He is set to make $8 million for the upcoming season.
The former North Carolina Tar Heel has played for the Toronto Raptors, New Jersey Nets, Orlando Magic, Phoenix Suns, Dallas Mavericks and Memphis Grizzlies throughout his career and made it to eight All-Star games.
SportsCenter underscored the span of Carter’s tenure:
He isn’t the explosive force he was in his prime, but he still posted 8.0 points per game in 2016-17 for the Grizzlies as a veteran leader who can extend his game beyond the three-point line (37.8 percent). Still, his presence in the league is a reminder of a past generation considering he helped usher in the post-Michael Jordan era of the NBA alongside other superstars such as Allen Iverson and Kobe Bryant.

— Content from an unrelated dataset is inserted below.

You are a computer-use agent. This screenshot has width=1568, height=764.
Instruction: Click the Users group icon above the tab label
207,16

Carter, 40, will continue in Sacramento, but the most memorable stretch of his career came when he was in Toronto.
After the Golden State Warriors selected him fifth overall in the 1998 NBA draft, they traded him to the Raptors, and he found immediate success. He scored 18.3 points per game in that first season and earned Rookie of the Year honors.
From there, the former Tar Heel developed into one of the league’s best players and brought more attention to the franchise than it had ever seen before with his incredible Slam Dunk Contest performance and an impressive run against the favored Philadelphia 76ers in the 2001 postseason.

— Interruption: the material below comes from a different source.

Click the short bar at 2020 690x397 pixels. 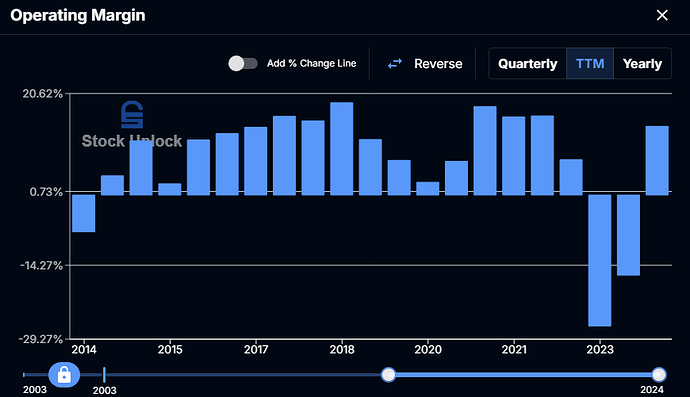[x=428, y=188]
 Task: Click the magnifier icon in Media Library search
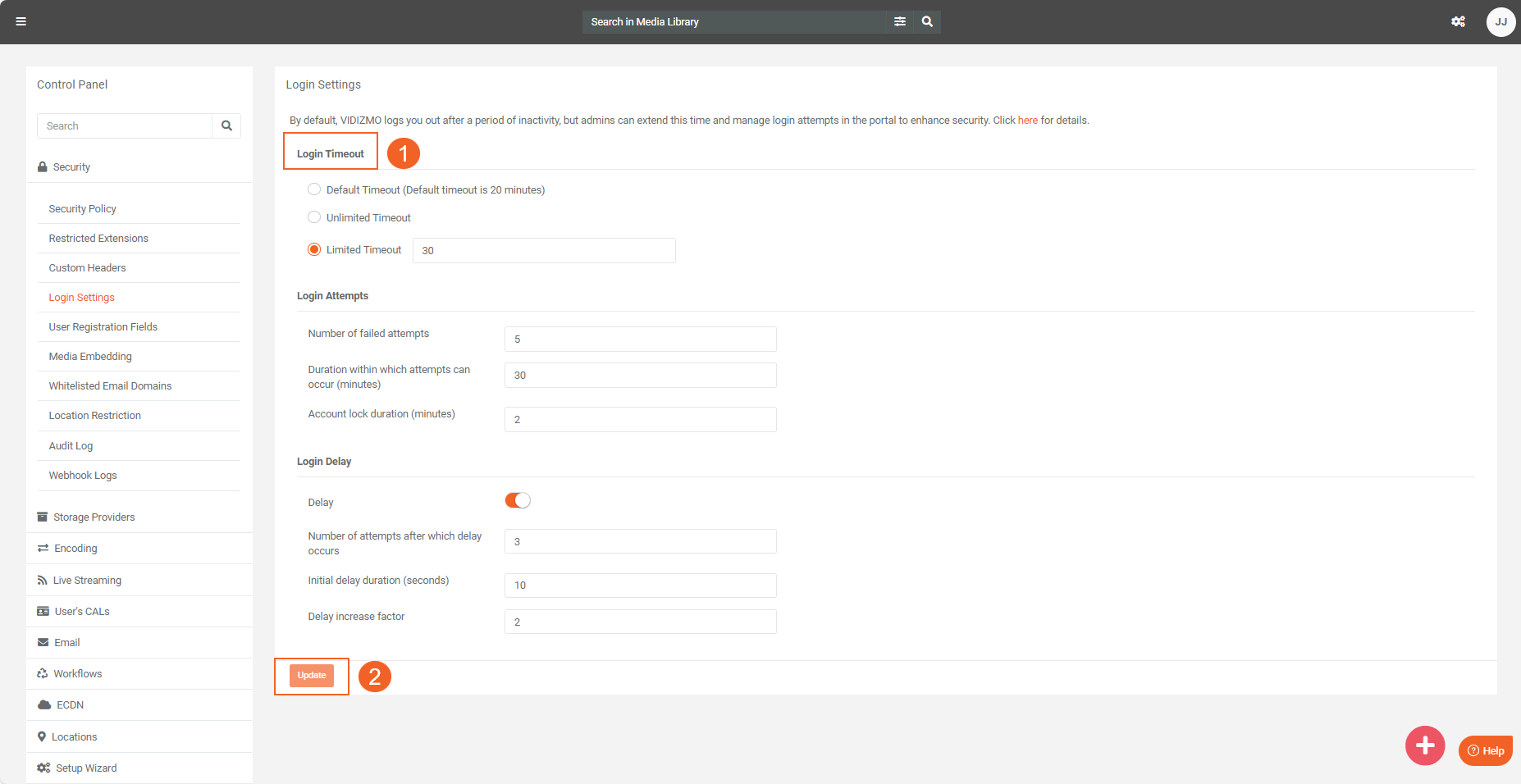pos(927,22)
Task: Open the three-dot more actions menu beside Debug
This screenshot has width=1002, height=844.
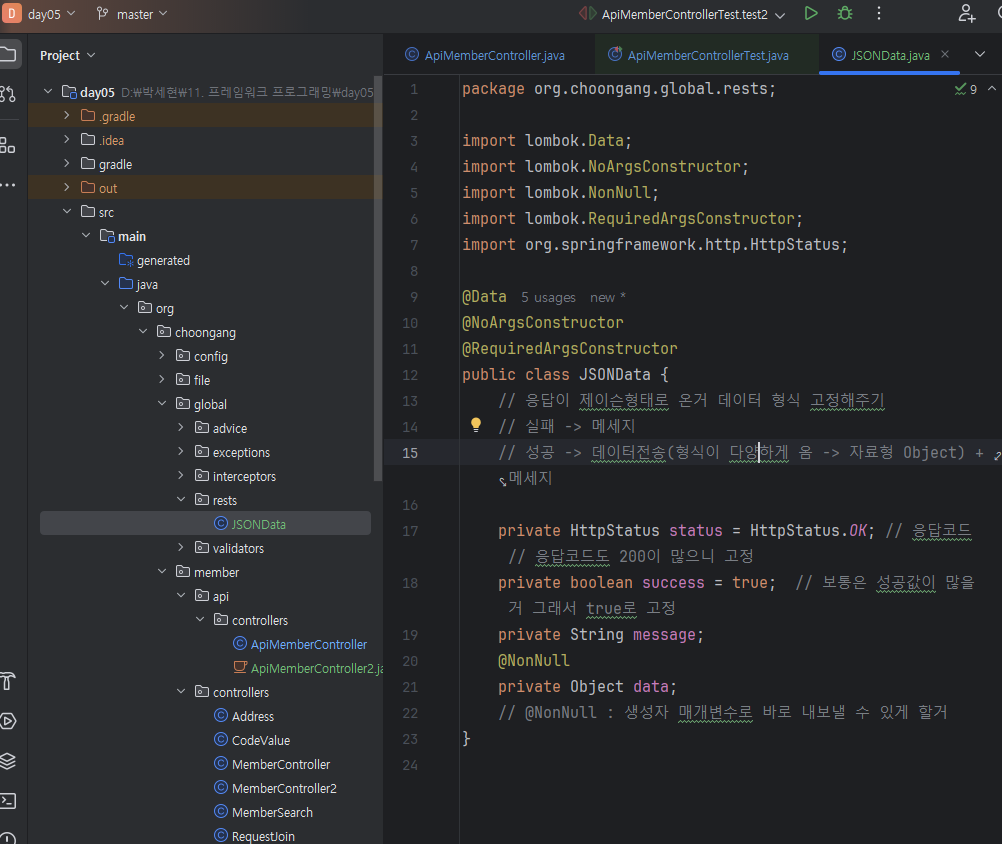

He has changed his game later in his career and is more reliant on perimeter shooting and veteran guile. Carter is no longer leaping over defenders to rattle rims, but a spot in the Hall of Fame likely awaits when he does call it quits.
The one glaring omission from Carter’s resume is a championship ring. He probably won’t change that in 2017-18 with the Kings considering they haven’t even been to the playoffs since the 2005-06 season, but he can serve as a veteran leader as the team transitions away from the DeMarcus Cousins era into the future.